TEXT EXTRACT =>

VACUUM and ANALYZE disagreeing on what reltuples means

From: Tomas Vondra <tomas(dot)vondra(at)2ndquadrant(dot)com>
To: pgsql-hackers(at)postgresql(dot)org
Subject: VACUUM and ANALYZE disagreeing on what reltuples means
Date: 2017-07-24 22:47:36
Message-ID: 16db4468-edfa-830a-f921-39a50498e77e@2ndquadrant.com
Views: Raw Message | Whole Thread | Download mbox | Resend email
Thread:
Lists: pgsql-hackers

Hi,

It seems to me that VACUUM and ANALYZE somewhat disagree on what exactly
reltuples means. VACUUM seems to be thinking that

reltuples = live + dead

while ANALYZE apparently believes that

reltuples = live

This causes somewhat bizarre changes in the value, depending on which of
those commands was executed last.

To demonstrate the issue, let's create a simple table with 1M rows,
delete 10% rows and then we'll do a bunch of VACUUM / ANALYZE and check
reltuples, n_live_tup and n_dead_tup in the catalogs.

I've disabled autovacuum so that it won't interfere with this, and
there's another transaction blocking VACUUM from actually cleaning any
dead tuples.

test=# create table t as
select i from generate_series(1,1000000) s(i);

test=# select reltuples, n_live_tup, n_dead_tup
from pg_stat_user_tables join pg_class using (relname)

SUPPLIED RECORDS =>
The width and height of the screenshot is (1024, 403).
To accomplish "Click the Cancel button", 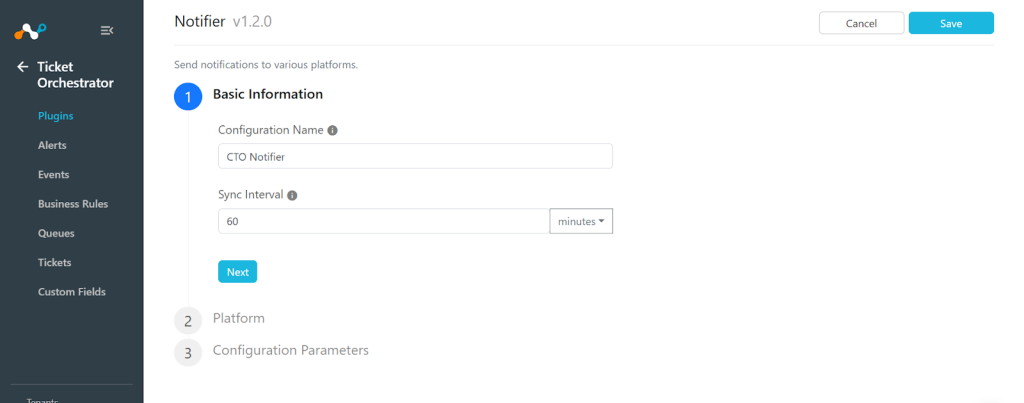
---
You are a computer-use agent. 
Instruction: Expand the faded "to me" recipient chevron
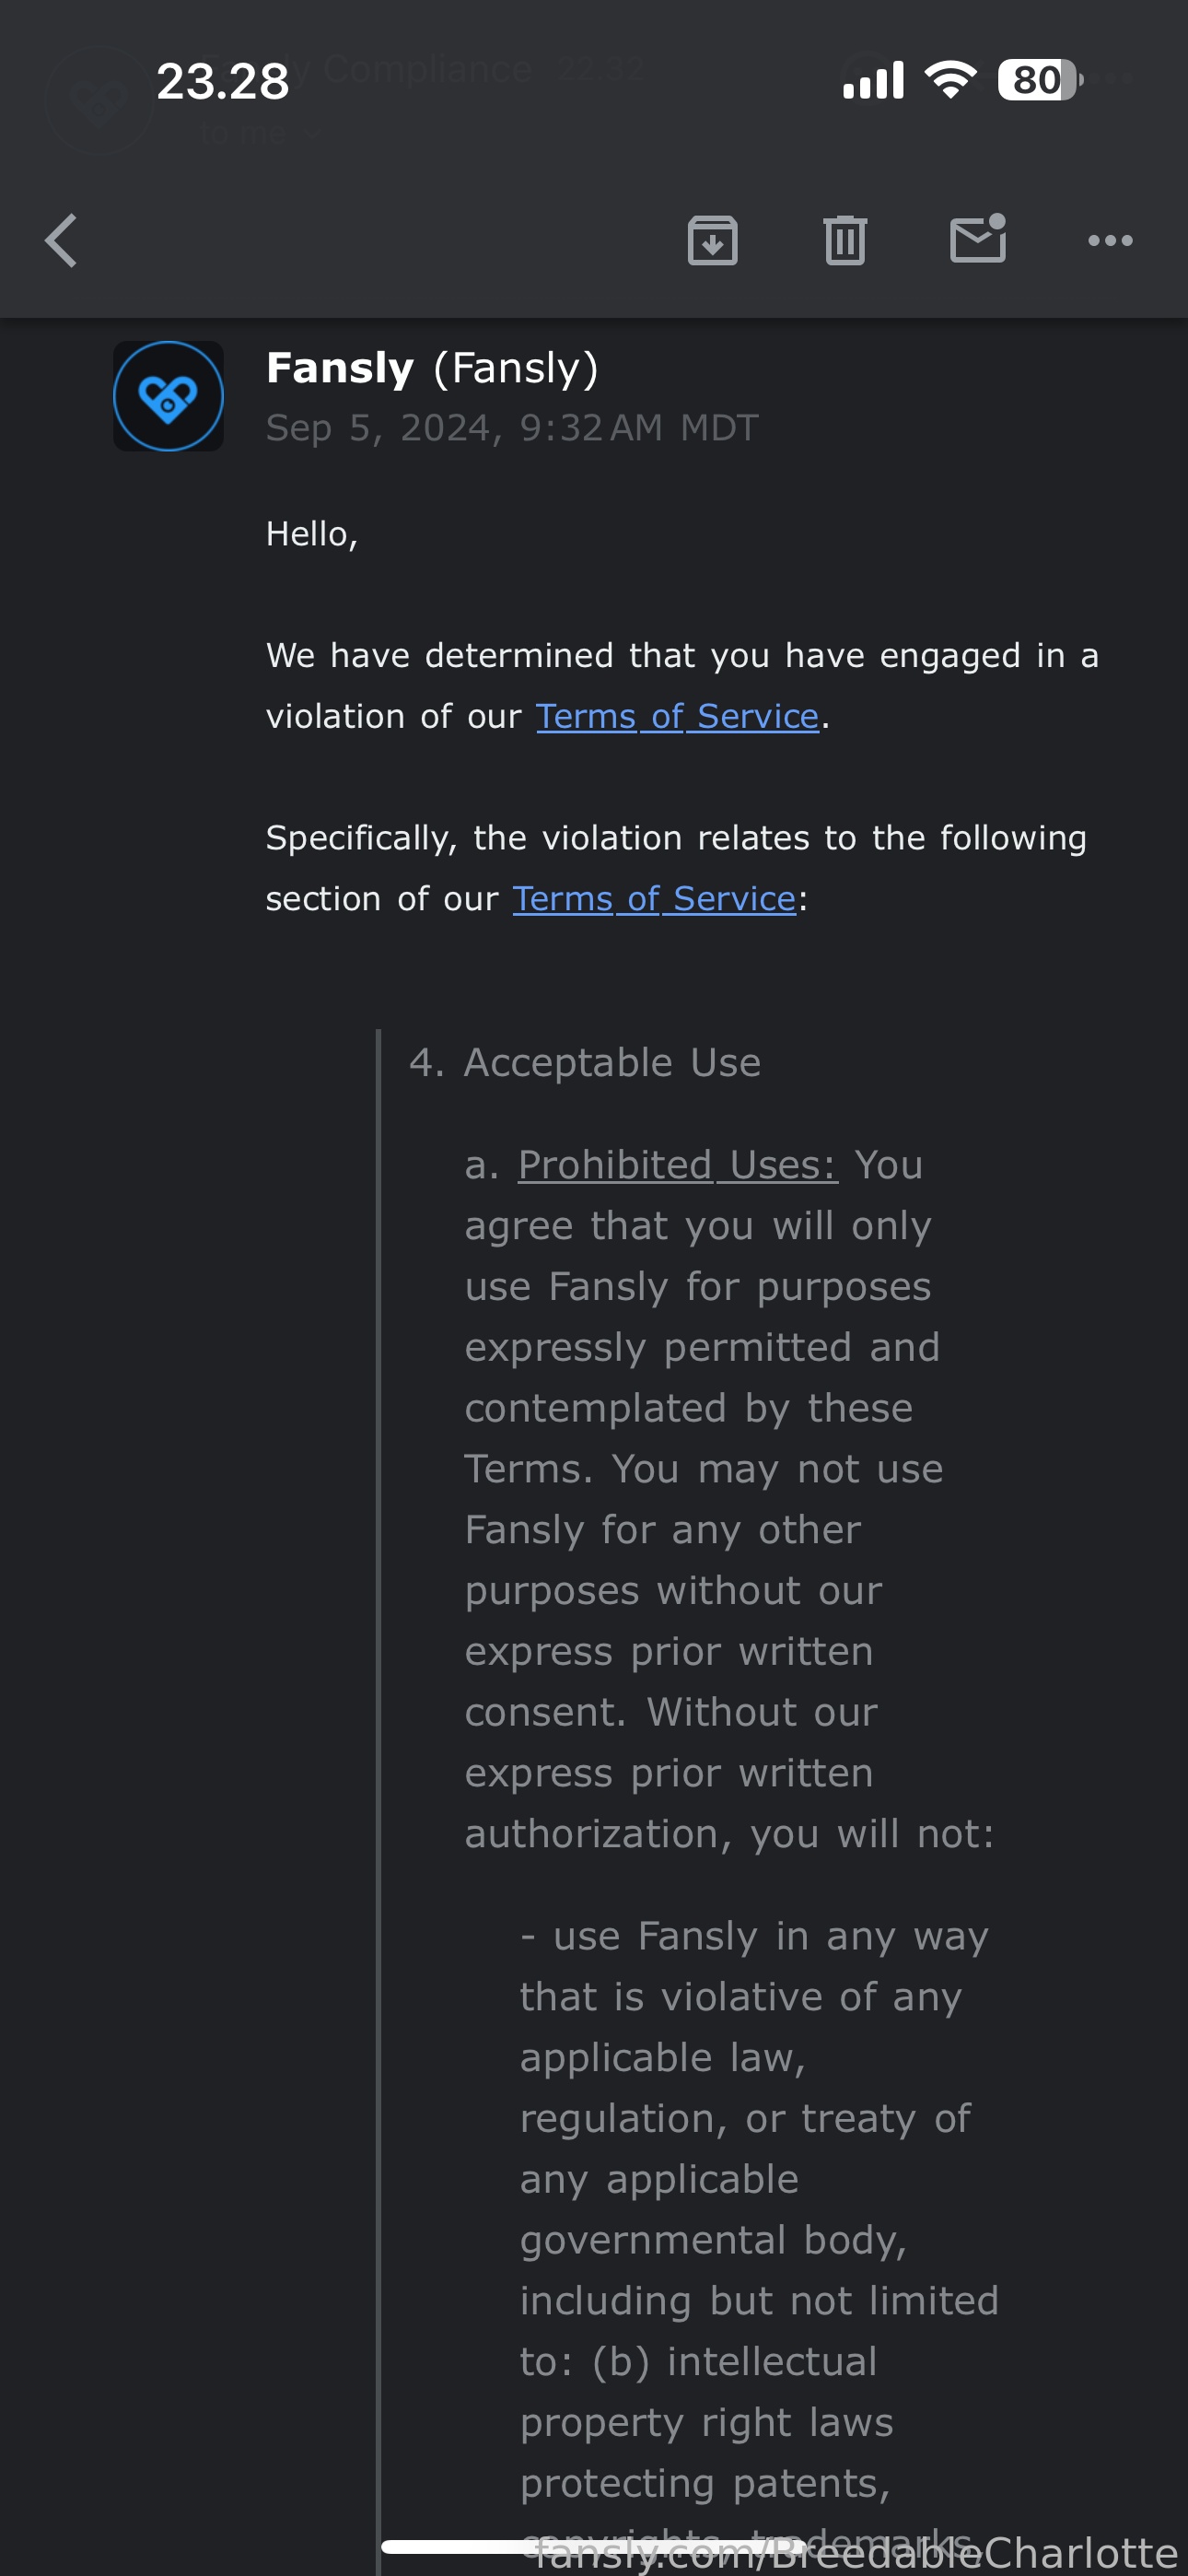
--
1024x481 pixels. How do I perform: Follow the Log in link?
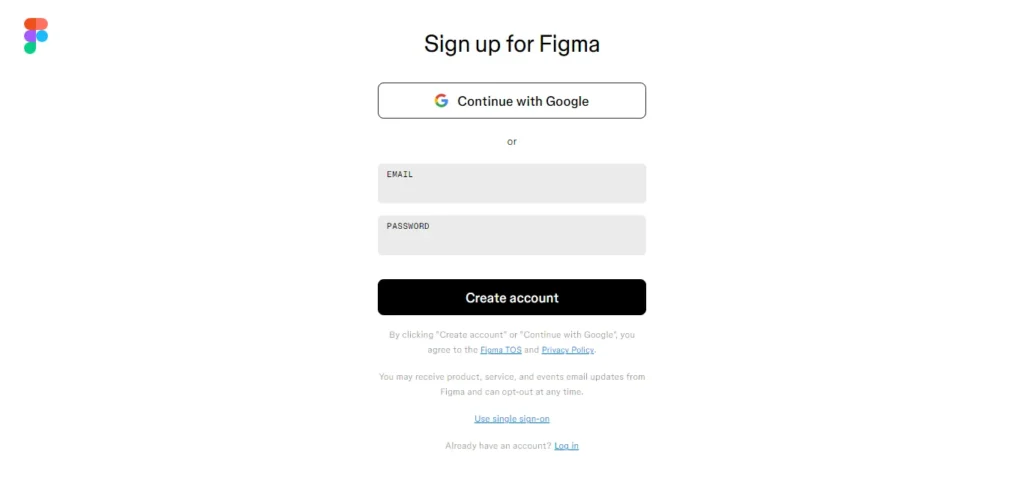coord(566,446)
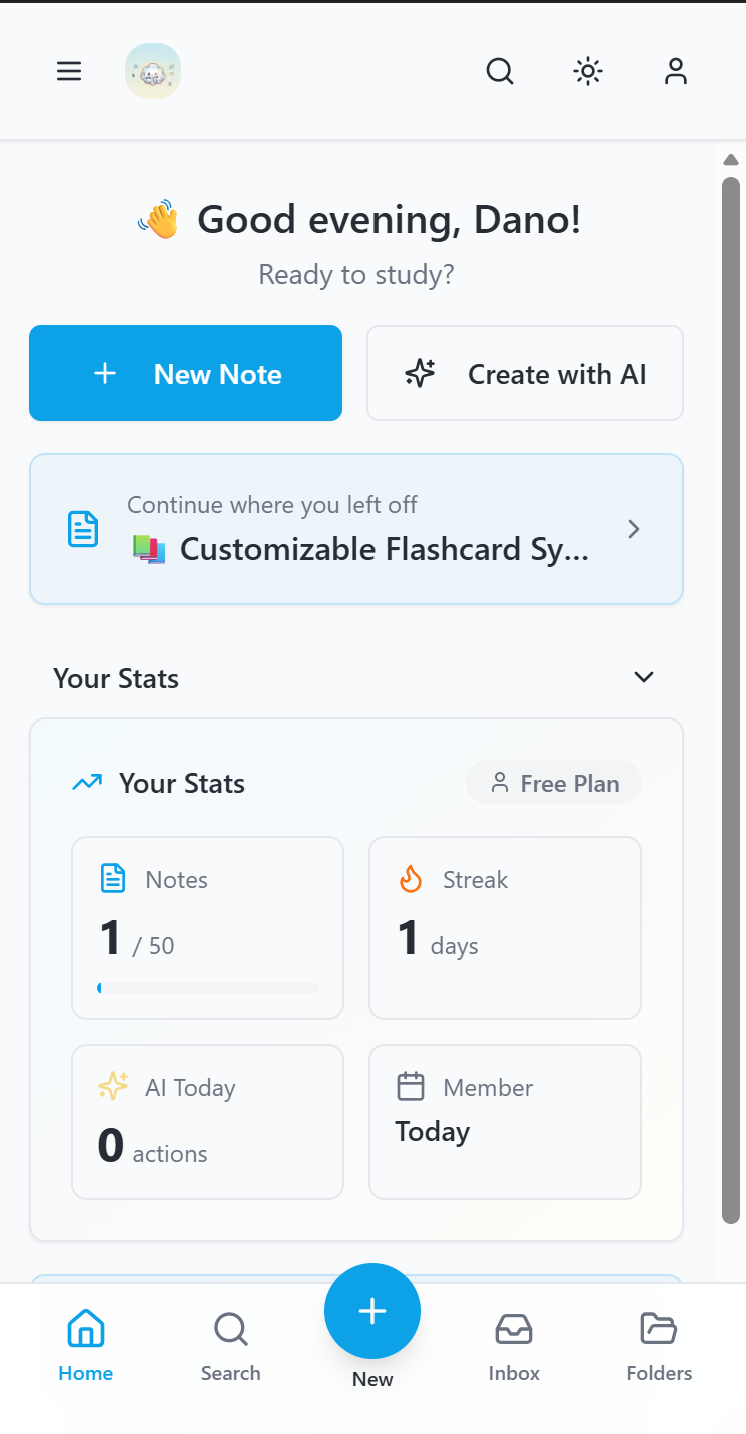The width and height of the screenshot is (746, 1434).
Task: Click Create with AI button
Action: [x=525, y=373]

WHAT THE EXERCISE ASKS => Continue the mailing-list post about VACUUM and ANALYZE disagreeing on reltuples, starting right after its last line.

OUTPUT =>
where relname = 't';

reltuples | n_live_tup | n_dead_tup
-----------+------------+------------
1e+06 | 1000000 | 0

So, that's nice. Now let's delete 10% of rows, and run VACUUM and
ANALYZE a few times.

test=# delete from t where random() < 0.1;

test=# vacuum t;

test=# select reltuples, n_live_tup, n_dead_tup
from pg_stat_user_tables join pg_class using (relname)
where relname = 't';

reltuples | n_live_tup | n_dead_tup
-----------+------------+------------
1e+06 | 900413 | 99587

test=# analyze t;

reltuples | n_live_tup | n_dead_tup
-----------+------------+------------
900413 | 900413 | 99587

test=# vacuum t;

reltuples | n_live_tup | n_dead_tup
-----------+------------+------------
1e+06 | 900413 | 99587

So, analyze and vacuum disagree.

To further confuse the poor DBA, VACUUM always simply ignores the old
values while ANALYZE combines the old and new values on large tables
(and converges to the "correct" value after a few steps). This table is
small (less than 30k pages), so ANALYZE does not do that.

This is quite annoying, because people tend to look at reltuples while
investigating bloat (e.g. because the check_postgres query mentioned on
our wiki [1] uses reltuples in the formula).

[1] https://wiki.postgresql.org/wiki/Show_database_bloat

And when the cleanup is blocked for some reason (as in the example
above), VACUUM tends to be running much more often (because it can't
cleanup anything). So reltuples tend to be set to the higher value,
which I'd argue is the wrong value for estimating bloat.

I haven't looked at the code yet, but I've confirmed this happens both
on 9.6 and 10. I haven't checked older versions, but I guess those are
affected too.

The question is - which of the reltuples definitions is the right one?
I've always assumed that "reltuples = live + dead" but perhaps not?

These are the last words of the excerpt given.